Des hommes armés ont arrêté, tôt ce lundi 25 octobre au matin, plusieurs dirigeants soudanais, dont le Premier ministre, après des semaines de tensions entre les autorités militaires et civiles de transition. Suivez en direct l’évolution de la situation.
• Le général soudanais Abdel Fattah al-Burhan a annoncé la dissolution des autorités de transition et décrète l'état d'urgence.
• Tôt ce matin, l'armée soudanaise a arrêté plusieurs dirigeants civils de la transition dont le Premier ministre Abdalla Hamdok.
• Depuis l'aube, de nombreux manifestants sont dans les rues de Khartoum alors que les syndicats appellent à de la désobéissance civile.

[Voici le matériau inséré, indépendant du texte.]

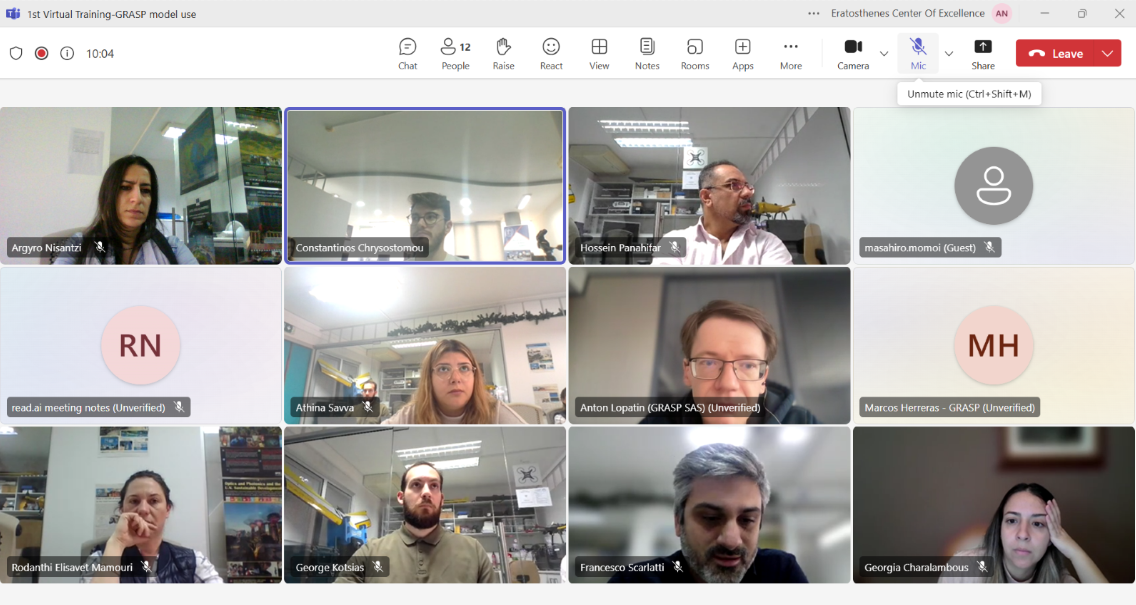Open the meeting info icon
This screenshot has height=605, width=1136.
click(67, 53)
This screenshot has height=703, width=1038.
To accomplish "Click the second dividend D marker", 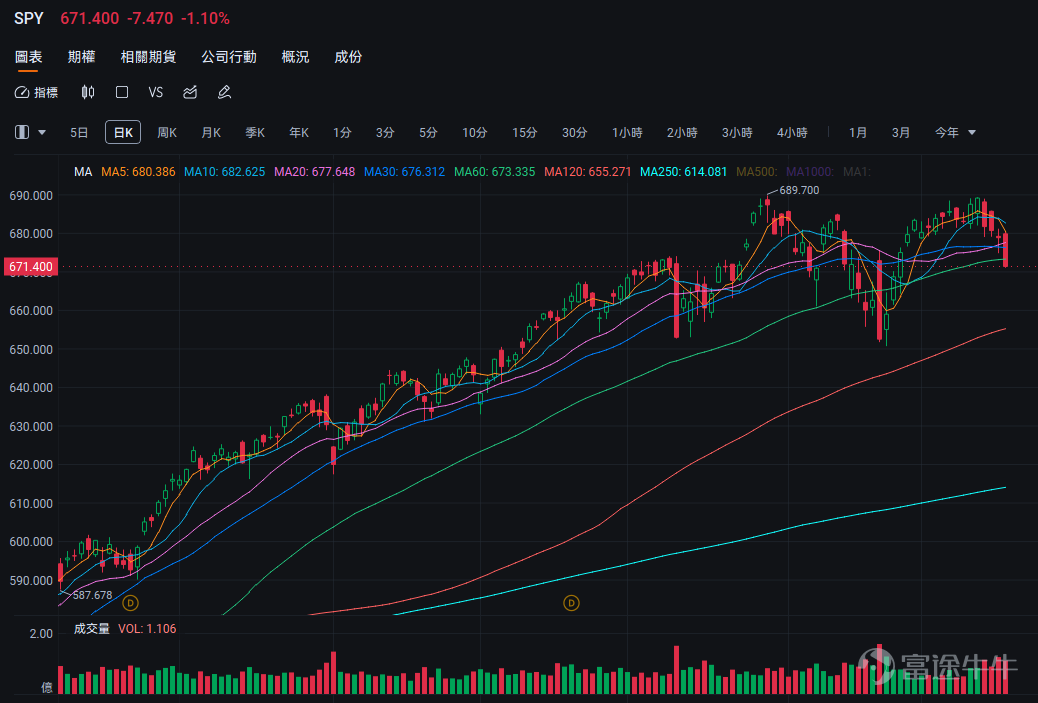I will coord(571,603).
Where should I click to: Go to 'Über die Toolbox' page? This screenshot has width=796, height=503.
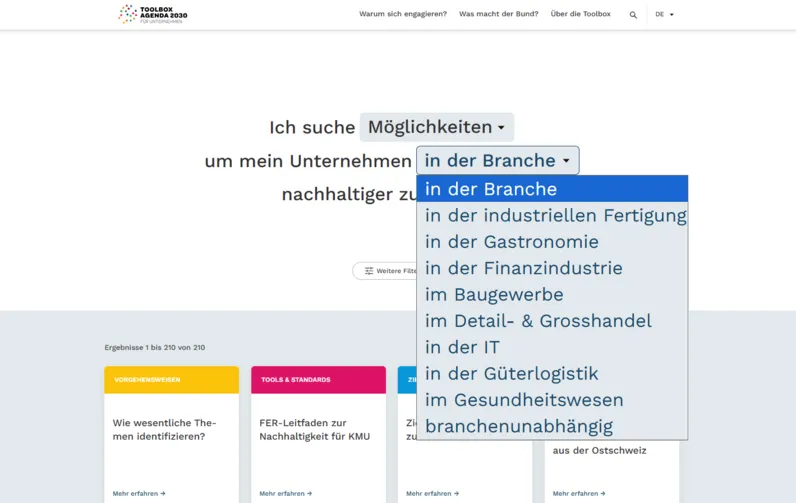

L'armée a tiré « à balles réelles » sur des protestataires devant les quartiers généraux de l'armée en fin de matinée.
• La communauté internationale se dit inquiète suite au « coup d'État ».
■ Retour sur les événements des derniers jours :
Les civils avaient multiplié les mises en garde depuis plusieurs semaines « contre un coup d'État » fomenté par les militaires. Ces derniers jours, la tension était montée entre les camps des civils et des militaires. Le 16 octobre, indique l'AFP, des pro-armée ont planté leurs tentes devant le palais présidentiel où siègent les autorités de transition, partagées entre civils et militaires selon la transition qui devait s'achever en 2023. En réponse, le 21 octobre, des pro-civils sont descendus par dizaines de milliers dans les rues des différentes villes du pays, dans un joyeux festival pour, disaient-ils, « sauver » leur « révolution ». Depuis, le sit-in des pro-armée a débordé ailleurs dans Khartoum.
Le bloc civil, les Forces pour la liberté et le changement, qui a conduit les manifestations contre el-Béchir, s'est désormais scindé en deux factions qui s'opposent. L'armée et les forces sécuritaires, dirigées par d'anciens bras droits d'el-Béchir, ont multiplié les déclarations pour dire qu'ils ne peuvent pas remettre le pouvoir à des civils divisés entre eux. Jusqu'à présent, ce sont les militaires qui dirigeaient le Conseil souverain dont la présidence devait passer aux civils le 17 novembre.